STATISTICAL ANALYSIS:
National epidemiologic prevalence data were used to determine the frequency distribution of thyroid metabolism disorders. The general prevalence of thyroid metabolism disorders (TMD) and hyperparathyroidism are 3.4% and 0.03%, respectively, in Turkey [6,7]. The 1-sample z test was used to determine whether the hypothesized population proportion differed significantly from the observed sample proportion. NCSS v1.12 was used for the statistical data analysis. A p value of <0.05 was considered statistically significant.
Results
A total of 100 patients were included in this study; 37% (n=37) were female, and 63% (n=63) were male. The mean age was 39 years old (19–69, SD±12, 38).
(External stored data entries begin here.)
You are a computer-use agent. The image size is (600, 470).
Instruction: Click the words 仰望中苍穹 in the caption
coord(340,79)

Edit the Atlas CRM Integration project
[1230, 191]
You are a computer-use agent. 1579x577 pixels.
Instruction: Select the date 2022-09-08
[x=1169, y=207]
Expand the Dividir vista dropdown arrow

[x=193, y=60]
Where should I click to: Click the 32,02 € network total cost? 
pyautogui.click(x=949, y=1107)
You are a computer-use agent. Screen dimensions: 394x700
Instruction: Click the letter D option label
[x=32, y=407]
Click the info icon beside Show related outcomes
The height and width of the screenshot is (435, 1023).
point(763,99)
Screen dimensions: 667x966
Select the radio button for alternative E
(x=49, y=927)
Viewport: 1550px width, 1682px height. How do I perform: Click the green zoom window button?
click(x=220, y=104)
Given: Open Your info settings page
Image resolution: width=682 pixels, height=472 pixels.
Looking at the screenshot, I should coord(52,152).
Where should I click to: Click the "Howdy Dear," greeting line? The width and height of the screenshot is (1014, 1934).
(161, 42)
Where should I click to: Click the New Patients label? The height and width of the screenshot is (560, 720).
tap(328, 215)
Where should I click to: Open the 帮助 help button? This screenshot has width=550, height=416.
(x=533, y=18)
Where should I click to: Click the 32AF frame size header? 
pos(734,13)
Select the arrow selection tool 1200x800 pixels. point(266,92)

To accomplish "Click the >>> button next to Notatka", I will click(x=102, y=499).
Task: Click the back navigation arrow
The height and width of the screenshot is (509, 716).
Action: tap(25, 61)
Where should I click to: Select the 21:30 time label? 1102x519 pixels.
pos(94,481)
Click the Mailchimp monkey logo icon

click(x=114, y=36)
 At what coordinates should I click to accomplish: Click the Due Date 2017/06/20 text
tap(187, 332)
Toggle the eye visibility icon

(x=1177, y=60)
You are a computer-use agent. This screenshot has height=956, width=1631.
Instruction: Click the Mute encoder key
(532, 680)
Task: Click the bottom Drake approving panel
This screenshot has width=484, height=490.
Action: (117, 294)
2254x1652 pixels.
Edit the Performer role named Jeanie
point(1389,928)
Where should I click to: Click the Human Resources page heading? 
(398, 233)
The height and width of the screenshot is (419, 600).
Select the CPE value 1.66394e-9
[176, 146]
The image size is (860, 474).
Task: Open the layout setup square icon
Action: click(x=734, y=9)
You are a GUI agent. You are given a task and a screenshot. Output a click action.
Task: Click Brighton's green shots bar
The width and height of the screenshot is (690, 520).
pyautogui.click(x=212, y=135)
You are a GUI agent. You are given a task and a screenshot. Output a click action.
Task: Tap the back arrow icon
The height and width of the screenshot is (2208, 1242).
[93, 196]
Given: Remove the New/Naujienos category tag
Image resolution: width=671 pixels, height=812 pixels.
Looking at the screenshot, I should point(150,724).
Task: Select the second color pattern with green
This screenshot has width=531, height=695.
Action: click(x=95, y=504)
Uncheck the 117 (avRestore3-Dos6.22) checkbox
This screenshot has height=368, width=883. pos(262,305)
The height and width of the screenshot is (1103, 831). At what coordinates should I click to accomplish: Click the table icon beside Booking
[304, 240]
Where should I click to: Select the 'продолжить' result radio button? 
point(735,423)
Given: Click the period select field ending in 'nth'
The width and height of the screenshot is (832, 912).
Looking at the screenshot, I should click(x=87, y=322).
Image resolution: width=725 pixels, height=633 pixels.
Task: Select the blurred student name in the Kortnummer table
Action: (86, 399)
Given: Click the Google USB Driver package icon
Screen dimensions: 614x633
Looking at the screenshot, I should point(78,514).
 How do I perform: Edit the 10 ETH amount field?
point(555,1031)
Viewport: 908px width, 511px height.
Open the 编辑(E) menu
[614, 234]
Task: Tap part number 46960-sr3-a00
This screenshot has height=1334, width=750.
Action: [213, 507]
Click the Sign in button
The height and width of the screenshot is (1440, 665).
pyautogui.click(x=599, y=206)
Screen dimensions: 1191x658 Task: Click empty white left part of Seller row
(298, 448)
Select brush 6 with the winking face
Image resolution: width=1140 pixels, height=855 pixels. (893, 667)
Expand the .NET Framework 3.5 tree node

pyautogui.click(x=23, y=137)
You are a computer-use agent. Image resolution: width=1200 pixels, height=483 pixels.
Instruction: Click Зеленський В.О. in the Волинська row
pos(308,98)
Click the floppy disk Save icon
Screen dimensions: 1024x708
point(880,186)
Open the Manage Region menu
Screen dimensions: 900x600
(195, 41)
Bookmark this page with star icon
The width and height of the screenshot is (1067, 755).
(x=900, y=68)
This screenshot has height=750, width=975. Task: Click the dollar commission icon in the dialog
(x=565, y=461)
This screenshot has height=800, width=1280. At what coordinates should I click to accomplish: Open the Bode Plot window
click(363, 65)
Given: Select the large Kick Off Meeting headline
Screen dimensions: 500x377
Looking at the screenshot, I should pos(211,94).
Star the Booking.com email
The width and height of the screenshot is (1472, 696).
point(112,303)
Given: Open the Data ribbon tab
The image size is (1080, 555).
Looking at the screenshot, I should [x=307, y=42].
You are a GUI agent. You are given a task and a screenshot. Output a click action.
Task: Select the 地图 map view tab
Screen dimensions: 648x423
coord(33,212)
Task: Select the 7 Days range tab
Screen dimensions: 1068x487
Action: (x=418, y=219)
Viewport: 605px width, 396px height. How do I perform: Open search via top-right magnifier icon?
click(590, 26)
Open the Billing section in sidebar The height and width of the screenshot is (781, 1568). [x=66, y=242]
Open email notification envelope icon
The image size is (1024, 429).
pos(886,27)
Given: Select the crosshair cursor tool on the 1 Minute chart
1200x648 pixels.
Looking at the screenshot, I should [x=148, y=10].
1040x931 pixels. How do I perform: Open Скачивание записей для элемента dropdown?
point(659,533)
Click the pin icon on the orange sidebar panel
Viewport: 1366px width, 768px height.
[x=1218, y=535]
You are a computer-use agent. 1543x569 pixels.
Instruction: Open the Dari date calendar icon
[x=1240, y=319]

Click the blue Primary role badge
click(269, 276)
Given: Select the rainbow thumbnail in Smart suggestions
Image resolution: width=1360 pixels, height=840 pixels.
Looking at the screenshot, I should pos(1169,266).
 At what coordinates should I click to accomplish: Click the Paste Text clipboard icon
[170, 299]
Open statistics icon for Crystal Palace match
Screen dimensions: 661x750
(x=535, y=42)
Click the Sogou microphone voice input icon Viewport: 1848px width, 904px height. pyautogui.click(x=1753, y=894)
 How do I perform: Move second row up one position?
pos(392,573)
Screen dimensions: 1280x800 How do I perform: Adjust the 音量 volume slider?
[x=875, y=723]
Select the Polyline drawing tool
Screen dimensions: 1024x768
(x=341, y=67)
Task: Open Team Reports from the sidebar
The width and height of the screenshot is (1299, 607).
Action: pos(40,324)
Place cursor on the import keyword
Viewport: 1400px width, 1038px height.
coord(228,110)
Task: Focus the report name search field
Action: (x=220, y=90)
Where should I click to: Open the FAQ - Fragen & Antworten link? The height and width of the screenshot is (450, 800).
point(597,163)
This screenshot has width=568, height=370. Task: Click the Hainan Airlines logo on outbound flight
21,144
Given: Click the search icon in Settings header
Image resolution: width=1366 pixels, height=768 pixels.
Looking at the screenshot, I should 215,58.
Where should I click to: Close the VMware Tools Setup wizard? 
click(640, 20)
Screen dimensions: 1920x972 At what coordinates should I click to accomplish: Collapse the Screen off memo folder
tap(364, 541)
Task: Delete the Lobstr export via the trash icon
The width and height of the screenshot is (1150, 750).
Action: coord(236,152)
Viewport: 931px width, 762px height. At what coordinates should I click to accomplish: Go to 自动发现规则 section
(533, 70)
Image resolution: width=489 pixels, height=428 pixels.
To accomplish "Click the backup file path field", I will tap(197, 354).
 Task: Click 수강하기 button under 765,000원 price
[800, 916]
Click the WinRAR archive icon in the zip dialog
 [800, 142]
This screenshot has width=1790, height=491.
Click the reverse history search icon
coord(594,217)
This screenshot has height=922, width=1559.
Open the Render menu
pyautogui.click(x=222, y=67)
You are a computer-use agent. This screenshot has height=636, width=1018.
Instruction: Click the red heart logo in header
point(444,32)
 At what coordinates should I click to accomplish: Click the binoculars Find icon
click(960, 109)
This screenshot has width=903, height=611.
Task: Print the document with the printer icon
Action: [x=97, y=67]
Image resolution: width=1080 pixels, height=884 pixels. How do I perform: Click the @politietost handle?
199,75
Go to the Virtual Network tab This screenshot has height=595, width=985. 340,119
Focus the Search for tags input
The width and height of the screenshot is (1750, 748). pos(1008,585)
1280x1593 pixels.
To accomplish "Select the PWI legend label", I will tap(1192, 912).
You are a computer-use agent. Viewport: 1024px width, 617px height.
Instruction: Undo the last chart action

The average values of TSH, fT3, fT4, and PTH are shown in Table 1. The results were: 2% (n=2) of the patients had elevated serum TSH levels with decreased serum fT3 and fT4 levels (overt hypothyroidism), 2% (n=2) had elevated serum TSH levels with normal serum fT3 and fT4 levels (subclinical hypothyroidism), 4% (n=4) had normal serum TSH levels with elevated serum fT4 levels (subclinical hypothyroidism), and 2% (n=2) had decreased serum TSH levels with elevated serum fT3 and fT4 levels (overt hyperthyroidism) (Table 2 and Figure 1). A total of 10% (n=10) of patients had TMD; this result was statistically significant compared with the general population prevalence (P=0.02) (Figure 2). Two percent (n=2) of the patients had elevated parathormone levels with elevated serum [CaP2+] levels, which were statistically significant compared with the general population prevalence (P=0.00) (Figure 3). Four percent (n=4) of the patients had corrected serum [Ca2+] levels that were lower than the normal serum range. Thyroid gland ultrasound examinations showed that 28% (n=28) of the patients had multinodular goiters, 2% (n=2) had thyroiditis, 12% (n=12) had an isolated unilateral nodule, and 58% (n=58) had normal thyroid gland tissue (Figure 4). The anti-thyroglobulin and anti-topoisomerase levels were normal in all participants.
Discussion
LIMITATIONS:
In our study, instead of a control group, the use of national prevalence data was preferred to compare study findings. The relationships between thyroid and parathyroid gland ultrasound findings and dizziness are not discussed here. Additionally, hyperthyroidism and hyperparathyroidism etiologic factor analyses were not conducted longitudinally.
Conclusions
Thyroid and parathyroid disease play a role in dizziness etiology in different ways. We observed that TMD has a higher prevalence in SOD patients than in the normal population. Thus, detailed neck examination, TFT, and thyroid ultrasound examination should be routinely performed to provide a quick diagnosis and proper treatment for a patient who is admitted to the ED with SOD.